++++ EXCERPTED TEXT
Today is the first day of a new and improved test for Australian women for cervical cancer. Australia leads the world in cervical screening and the changes to the National cervical cancer screening program for Australian women further cements this reputation and is another example of world best-quality healthcare in this country.
Pathology Australia Chief Executive Officer, Liesel Wett, said the implementation of the new cervical screening program, with a new, five yearly human papillomavirus (HPV) test from today was a very positive outcome for women and would help to reduce the number of invasive procedures over a woman’s lifetime.
“Not only are we leading the way in the early detection and treatment of cervical cancers, but also in the implementation of these changes to our health system,” she said.
And it’s our very own, Australian Pathology laboratories across the country that are providing the new test for this women’s health program,” Ms Wett said.
Ms Wett said pathology was an essential medical service necessary to ensure a high-quality health system and would continue to deliver for patients in the screening of women with new effective testing.
“The role that pathology plays in medical diagnoses is essential to treatment and care of patients, particularly in the early diagnosis of cancer,” Ms Wett said.
“Pathology Australia member laboratories are critical to the successful implementation of this program. We have worked collaboratively with the government to see this program and these new five yearly, HPV tests delivered to all Australian women, aged between 25 and 74 years. It’s a great win for women, delivered by Pathology practices.
“The private pathology sector is the driving force behind the implementation of the National Cervical Screening Program and we look forward to working with patients and their treating doctors to introduce this new, more-streamlined and more sensitive testing system.
“This has the potential to save many lives. Cervical cancer claims the lives of 250 women a year, despite being one of the most preventable cancers.
“Given the pathology sector’s role in cervical screening, we are very much looking forward to working with the government to deliver this program and to deliver for all Australian women.”
++++++++
++++ EXCERPTED RECORDS
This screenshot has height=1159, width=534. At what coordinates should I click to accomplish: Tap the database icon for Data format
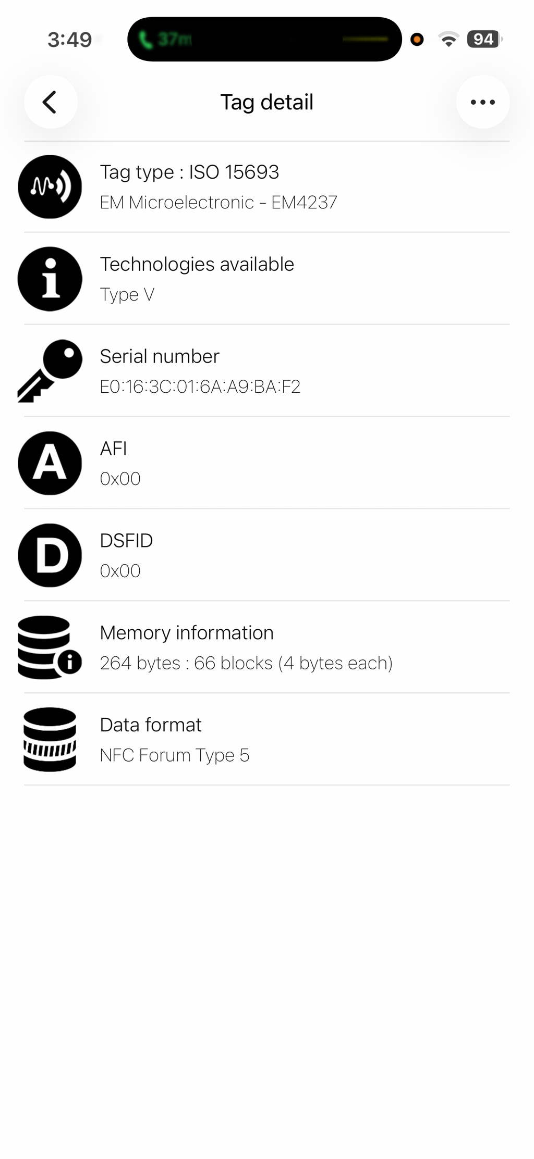50,740
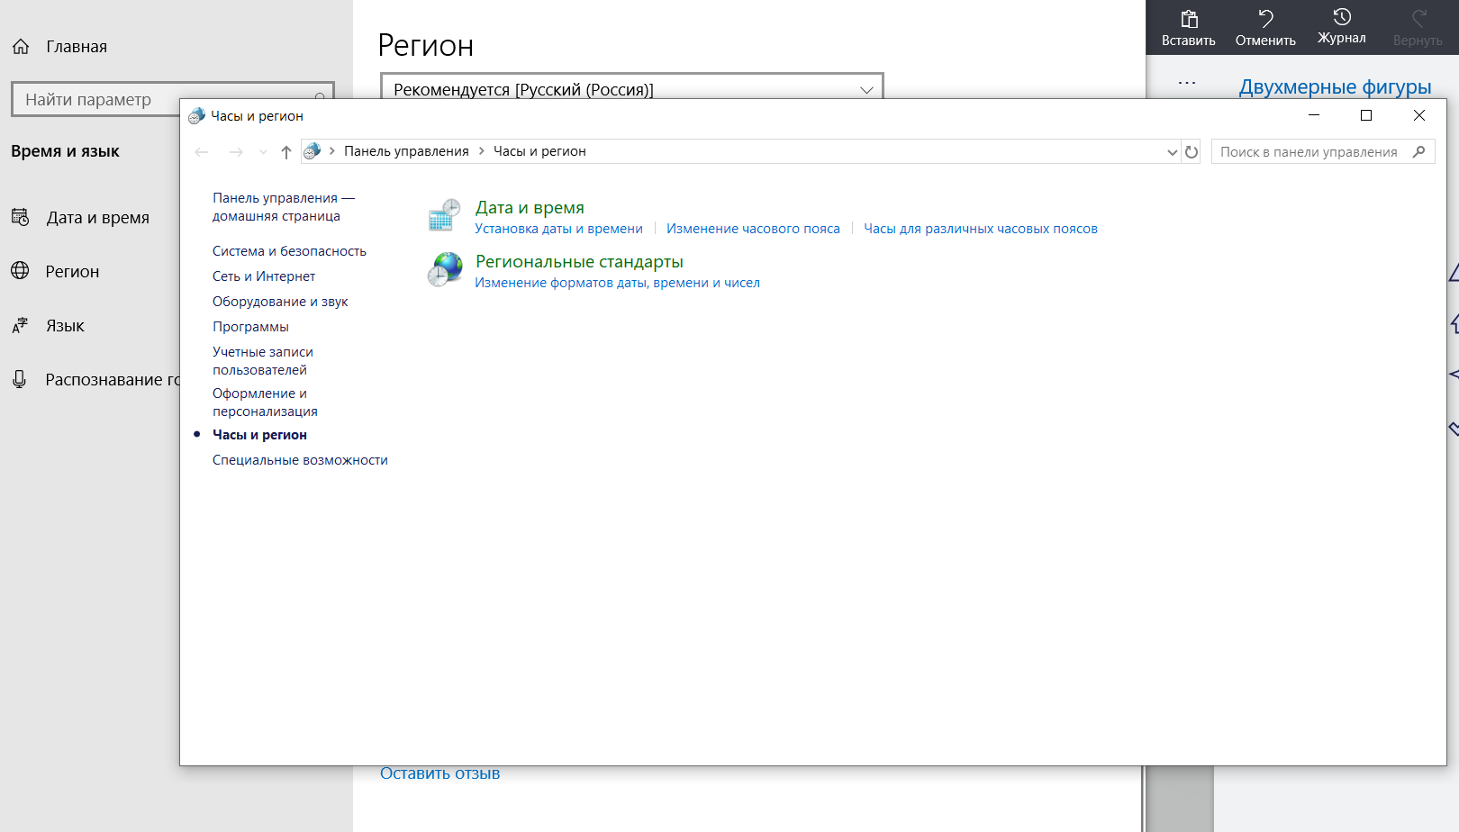1459x832 pixels.
Task: Click the Главная home icon in Settings
Action: click(x=22, y=47)
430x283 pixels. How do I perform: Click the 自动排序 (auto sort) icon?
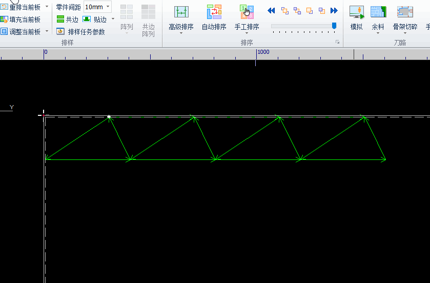pyautogui.click(x=214, y=12)
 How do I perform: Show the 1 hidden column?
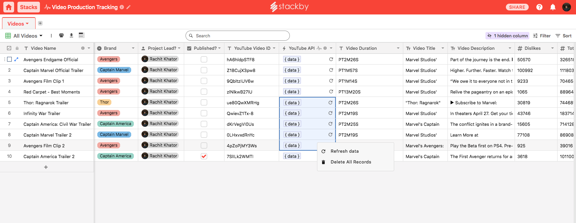click(507, 36)
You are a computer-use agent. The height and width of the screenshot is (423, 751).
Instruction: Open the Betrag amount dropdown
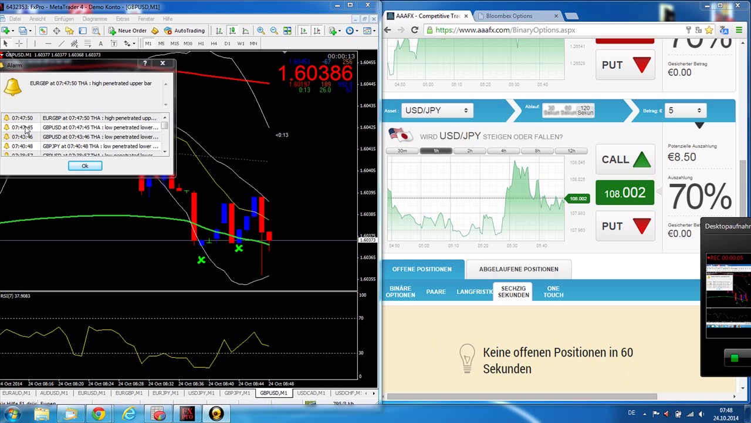685,110
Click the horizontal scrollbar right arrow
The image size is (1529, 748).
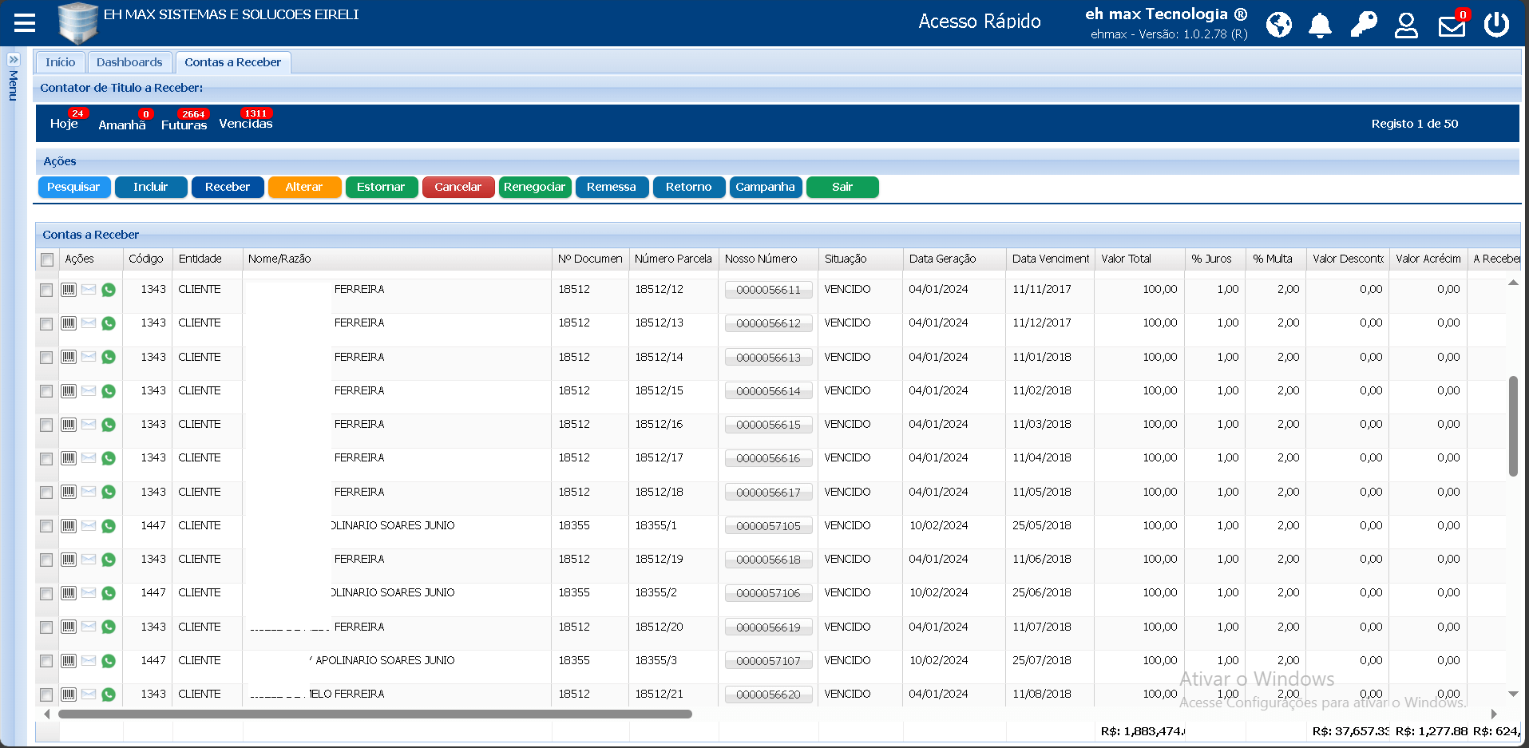pyautogui.click(x=1494, y=714)
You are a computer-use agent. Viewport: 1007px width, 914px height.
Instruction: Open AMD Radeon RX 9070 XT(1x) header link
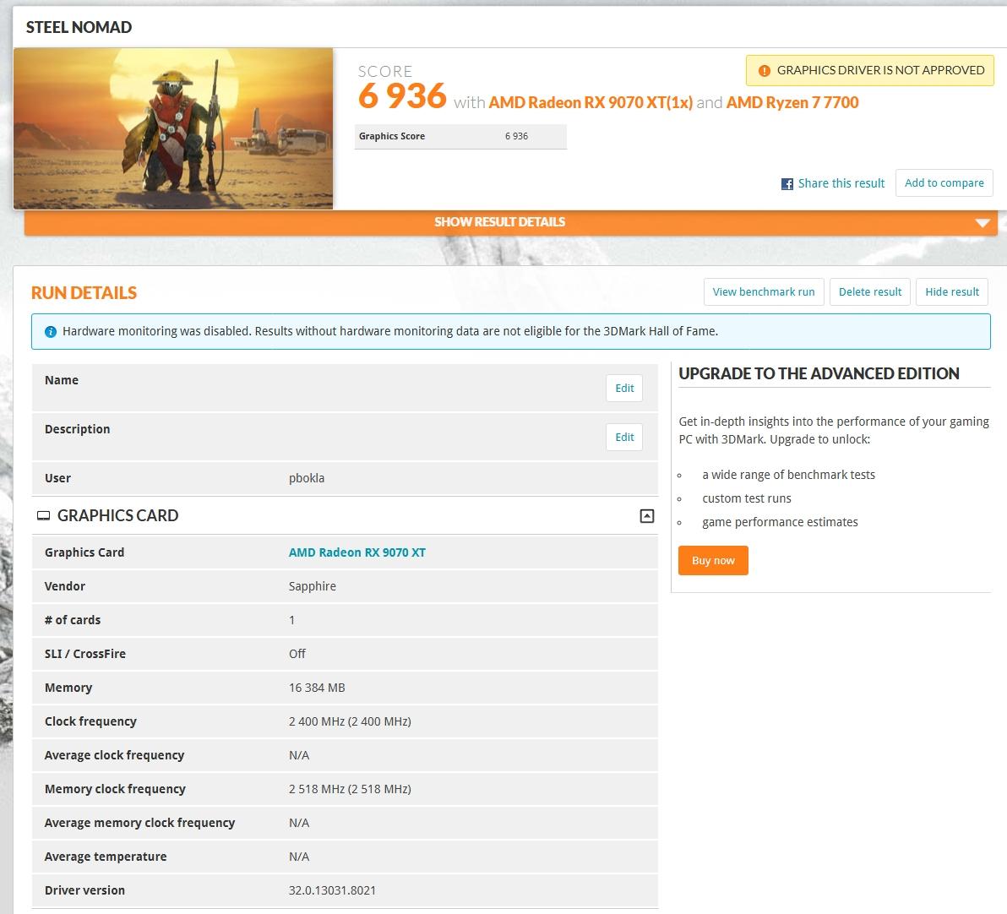pos(591,102)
++++++++
For each statement, answer yes or no to whether it agrees with the cervical screening announcement, and quote the words of the announcement that decide it: (a) The new HPV test is done every five years. (b) The program is for women aged 18 to 74. (c) Cervical cancer kills 500 women a year. Nothing in the listing is needed here.

(a) Yes: "a new, five yearly human papillomavirus (HPV) test"
(b) No: "aged between 25 and 74 years"
(c) No: "Cervical cancer claims the lives of 250 women a year"